For searching (find(), findall(), iterfind()) we need a non-empty prefix. Pass these functions a modified dictionary (here I modify the original dictionary, but this must be made only after the namespaces are registered).

self.namespaces['default'] = self.namespaces['']

Now, the functions from the find() family can be used with the default prefix:

print root.find('default:myelem', namespaces)

but

tree.write(destination)

does not use any prefixes for elements in the default namespace.
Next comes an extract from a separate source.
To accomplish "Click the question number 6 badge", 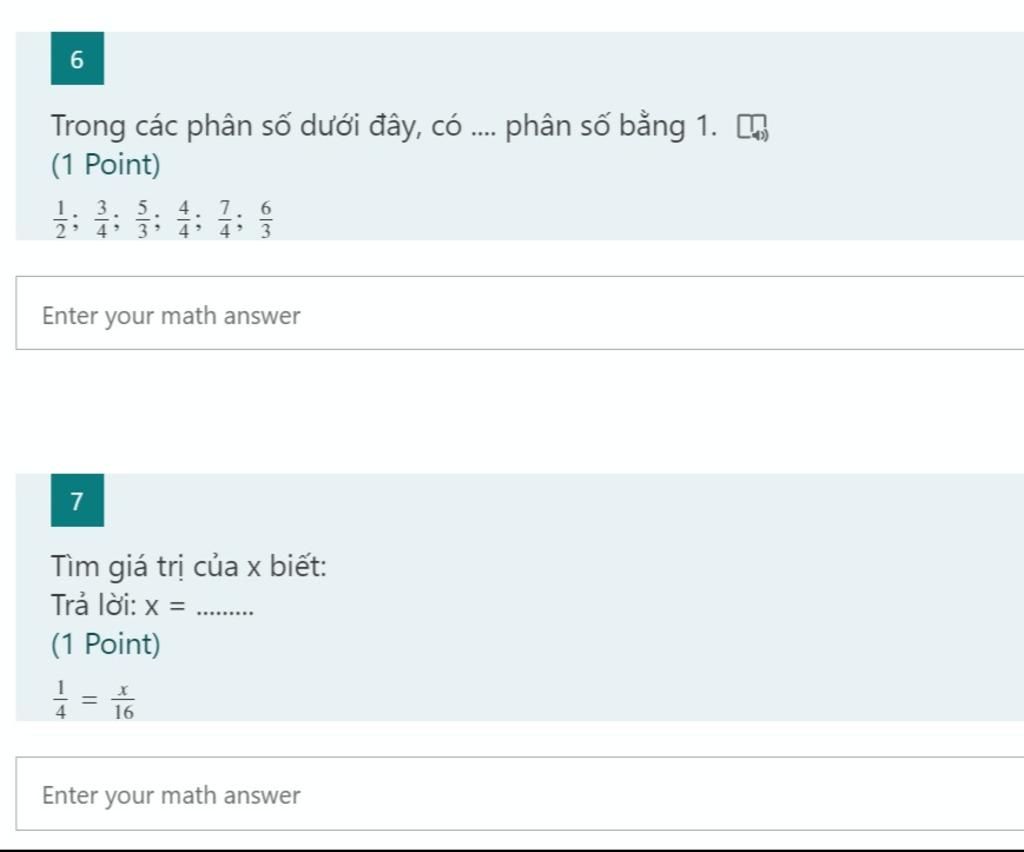I will (x=77, y=59).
Here's how to do this with lxml without having to hard-code the namespaces or scan the text for them (as Martijn Pieters mentions):

from lxml import etree
tree = etree.parse("filename")
root = tree.getroot()
root.findall('owl:Class', root.nsmap)

UPDATE:

5 years later I'm still running into variations of this issue. lxml helps as I showed above, but not in every case. The commenters may have a valid point regarding this technique when it comes merging documents, but I think most people are having difficulty simply searching documents.

Here's another case and how I handled it:

<?xml version="1.0" ?><Tag1 xmlns="http://www.mynamespace.com/prefix">
<Tag2>content</Tag2></Tag1>

xmlns without a prefix means that unprefixed tags get this default namespace. This means when you search for Tag2, you need to include the namespace to find it. However, lxml creates an nsmap entry with None as the key, and I couldn't find a way to search for it. So, I created a new namespace dictionary like this

namespaces = {}
# response uses a default namespace, and tags don't mention it
# create a new ns map using an identifier of our choice
for k,v in root.nsmap.iteritems():
    if not k:
        namespaces['myprefix'] = v
e = root.find('myprefix:Tag2', namespaces)

I've been using similar code to this and have found it's always worth reading the documentation... as usual!

findall() will only find elements which are direct children of the current tag. So, not really ALL.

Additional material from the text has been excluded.